Adam Dalgleish
- Birth name: Adam Dalgleish
- Date of birth: 1 September 1868
- Place of birth: Bellingham, Northumberland, England
- Date of death: 14 September 1938 (aged 70)
- Place of death: Galashiels, Scotland

Rugby union career
- Position(s): Forward

Amateur team(s)
- Years: Team / Apps / (Points)
- 1886-96: Gala /  / ()

Provincial / State sides
- Years: Team / Apps / (Points)
- 1887: East of Scotland District /  / ()
- 1893: Provinces District /  / ()
- 1895: South of Scotland District /  / ()

International career
- Years: Team / Apps / (Points)
- 1890-94: Scotland / 8 / (0)

= Adam Dalgleish =

Scotland international rugby union player

Adam Dalgleish (1 September 1868 – 14 September 1938) was a Scotland international rugby union player.

==Rugby Union career==

===Amateur career===

Dalgleish played rugby union for Gala. He played for Gala from 1886 to 1896. He captained the club for three seasons. He also excelled in the Sevens game.

===Provincial career===

In a match for East of Scotland District against West of Scotland District he displayed his notable dribbling prowess. Twice he managed to dribble the length of the pitch.

He played for Provinces District against Cities District on 23 December 1893.

He was due to play for South of Scotland District in their match against Cumberland on 10 February 1894, however he was replaced by Renwick of Gala.

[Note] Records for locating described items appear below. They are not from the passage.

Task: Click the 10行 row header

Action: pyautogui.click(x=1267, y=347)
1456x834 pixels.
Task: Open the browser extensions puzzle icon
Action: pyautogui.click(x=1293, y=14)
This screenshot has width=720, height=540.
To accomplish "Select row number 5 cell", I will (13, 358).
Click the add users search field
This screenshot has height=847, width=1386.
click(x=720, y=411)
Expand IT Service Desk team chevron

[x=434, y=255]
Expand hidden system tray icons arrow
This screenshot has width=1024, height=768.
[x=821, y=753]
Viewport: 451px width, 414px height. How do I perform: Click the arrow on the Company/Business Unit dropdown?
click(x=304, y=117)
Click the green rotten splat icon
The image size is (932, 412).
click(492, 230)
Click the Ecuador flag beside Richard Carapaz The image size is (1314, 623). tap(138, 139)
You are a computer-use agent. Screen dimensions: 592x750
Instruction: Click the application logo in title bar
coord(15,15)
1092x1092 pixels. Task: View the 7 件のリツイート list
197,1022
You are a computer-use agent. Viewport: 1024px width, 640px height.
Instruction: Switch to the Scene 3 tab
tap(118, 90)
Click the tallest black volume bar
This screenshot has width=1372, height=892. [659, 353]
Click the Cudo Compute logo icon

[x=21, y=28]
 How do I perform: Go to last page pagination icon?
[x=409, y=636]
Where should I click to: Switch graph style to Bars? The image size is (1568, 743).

He did manage to play for the South of Scotland District in their match against North of Scotland District on 14 December 1895. South won the match 37-3 and 6 players from the South were selected for the Provinces District match against Cities District on 28 December 1895.

===International career===

He played 8 matches for Scotland from 1890 to 1894.

He was the first member of a Borders rugby club to be capped for Scotland.

A versatile forward, he was often instead called to play in the Backs if the match called for it. He had the distinction of playing every position for Scotland except Full Back.

===Administrative career===

On his playing retirement he went on the committee of the South of Scotland District Union and represented the South on the Scottish Rugby Union.

==Outside of rugby union==

He was a President of the Gala Waverley Bowling Club.